Trecho selecionado ->
____

SEXTO - Não guarde ódio ou rancor. No momento em que esses sentimentos surgirem, medite na compaixão para poder compreender em profundidade as pessoas que os causaram. Aprenda a ver os outros com os olhos da compaixão.

 

Quando a irritação e a raiva surgem, temos que estar conscientes e tentar entendê-las. Uma vez que as entendemos, nos tomamos mais capazes de perdoar e amar. Meditar na compaixão significa meditar no entendimento. Se não compreendemos, não podemos amar.

 

"Aprenda a olhar os outros seres com olhos de compaixão". Esta frase é diretamente extraída do capítulo sobre Avalokitesvara no Sutra de Lótus. Você talvez gostaria de escrevê-la e colocá-la no local em que se senta para meditar. Seu original chinês tem apenas cinco palavras: "Olhos compassivos olhando seres vivos". Quando recitei pela primeira vez o Sutra de Lótus, fiquei em silêncio ao chegar a essas cinco palavras. Eu sabia que elas bastavam para mudar toda a minha vida.

 

SÉTIMO - Não se deixe perder em dispersões ou no ambiente que o cerca. Aprenda a focar sua atenção na respiração para recobrar o controle do corpo e da mente. Aprenda a manter a mente alerta e a desenvolver entendimento e concentração.

 

Este preceito está no meio. É o coração dos 14 preceitos. O mais importante deles é viver em plena consciência. Sem este preceito, sem a mente estar desperta, os outros preceitos não podem ser totalmente observados. É como carregar uma haste. Na Ásia usavam carregar coisas penduradas nas extremidades de uma haste colocada sobre os ombros. Este preceito é como o meio da haste que você carrega sobre os ombros.

____

Registros apresentados ->

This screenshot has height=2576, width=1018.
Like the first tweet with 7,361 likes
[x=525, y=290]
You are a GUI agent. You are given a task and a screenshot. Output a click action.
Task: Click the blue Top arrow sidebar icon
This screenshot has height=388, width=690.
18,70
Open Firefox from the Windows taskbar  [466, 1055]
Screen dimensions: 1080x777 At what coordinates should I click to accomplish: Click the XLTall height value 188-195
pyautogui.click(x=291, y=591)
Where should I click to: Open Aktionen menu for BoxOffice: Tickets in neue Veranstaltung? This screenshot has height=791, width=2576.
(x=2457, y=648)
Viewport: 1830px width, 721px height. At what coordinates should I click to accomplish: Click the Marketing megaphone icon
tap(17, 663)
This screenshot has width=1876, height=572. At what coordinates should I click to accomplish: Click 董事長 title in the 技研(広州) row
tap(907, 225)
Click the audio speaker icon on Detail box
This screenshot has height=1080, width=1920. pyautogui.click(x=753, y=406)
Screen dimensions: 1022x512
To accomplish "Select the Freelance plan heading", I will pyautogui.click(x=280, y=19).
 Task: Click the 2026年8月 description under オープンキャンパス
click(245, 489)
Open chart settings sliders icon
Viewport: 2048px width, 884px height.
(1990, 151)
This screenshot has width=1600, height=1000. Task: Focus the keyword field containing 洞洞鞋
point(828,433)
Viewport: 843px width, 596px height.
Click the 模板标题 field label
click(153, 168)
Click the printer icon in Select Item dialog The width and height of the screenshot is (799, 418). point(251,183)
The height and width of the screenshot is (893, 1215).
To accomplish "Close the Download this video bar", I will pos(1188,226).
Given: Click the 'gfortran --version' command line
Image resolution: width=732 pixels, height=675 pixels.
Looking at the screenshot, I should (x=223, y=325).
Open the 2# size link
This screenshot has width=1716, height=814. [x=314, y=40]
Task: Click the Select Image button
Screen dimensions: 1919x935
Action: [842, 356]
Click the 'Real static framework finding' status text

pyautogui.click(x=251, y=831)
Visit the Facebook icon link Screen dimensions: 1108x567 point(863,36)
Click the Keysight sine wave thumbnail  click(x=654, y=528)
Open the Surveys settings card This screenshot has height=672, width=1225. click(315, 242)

____

Tarefas a fazer ->
A – Reproduza por inteiro, sem nenhuma alteração, o trecho sobre o sexto e o sétimo preceitos.
B – Apresente como CSV de duas colunas, "enunciado" e "resposta", apenas os registros começando no início deles e terminando na linha que contém "(x=2457, y=648)", ambas as pontas incluídas. Faça uma linha por registro, com cada campo entre aspas e as quebras de linha trocadas por espaços.

Respostas por tarefa ->
A –
SEXTO - Não guarde ódio ou rancor. No momento em que esses sentimentos surgirem, medite na compaixão para poder compreender em profundidade as pessoas que os causaram. Aprenda a ver os outros com os olhos da compaixão.

 

Quando a irritação e a raiva surgem, temos que estar conscientes e tentar entendê-las. Uma vez que as entendemos, nos tomamos mais capazes de perdoar e amar. Meditar na compaixão significa meditar no entendimento. Se não compreendemos, não podemos amar.

 

"Aprenda a olhar os outros seres com olhos de compaixão". Esta frase é diretamente extraída do capítulo sobre Avalokitesvara no Sutra de Lótus. Você talvez gostaria de escrevê-la e colocá-la no local em que se senta para meditar. Seu original chinês tem apenas cinco palavras: "Olhos compassivos olhando seres vivos". Quando recitei pela primeira vez o Sutra de Lótus, fiquei em silêncio ao chegar a essas cinco palavras. Eu sabia que elas bastavam para mudar toda a minha vida.

 

SÉTIMO - Não se deixe perder em dispersões ou no ambiente que o cerca. Aprenda a focar sua atenção na respiração para recobrar o controle do corpo e da mente. Aprenda a manter a mente alerta e a desenvolver entendimento e concentração.

 

Este preceito está no meio. É o coração dos 14 preceitos. O mais importante deles é viver em plena consciência. Sem este preceito, sem a mente estar desperta, os outros preceitos não podem ser totalmente observados. É como carregar uma haste. Na Ásia usavam carregar coisas penduradas nas extremidades de uma haste colocada sobre os ombros. Este preceito é como o meio da haste que você carrega sobre os ombros.

B –
enunciado,resposta
"This screenshot has height=2576, width=1018. Like the first tweet with 7,361 likes","[x=525, y=290]"
"You are a GUI agent. You are given a task and a screenshot. Output a click action. Task: Click the blue Top arrow sidebar icon This screenshot has height=388, width=690.","18,70"
"Open Firefox from the Windows taskbar","[466, 1055]"
"Screen dimensions: 1080x777 At what coordinates should I click to accomplish: Click the XLTall height value 188-195","pyautogui.click(x=291, y=591)"
"Where should I click to: Open Aktionen menu for BoxOffice: Tickets in neue Veranstaltung? This screenshot has height=791, width=2576.","(x=2457, y=648)"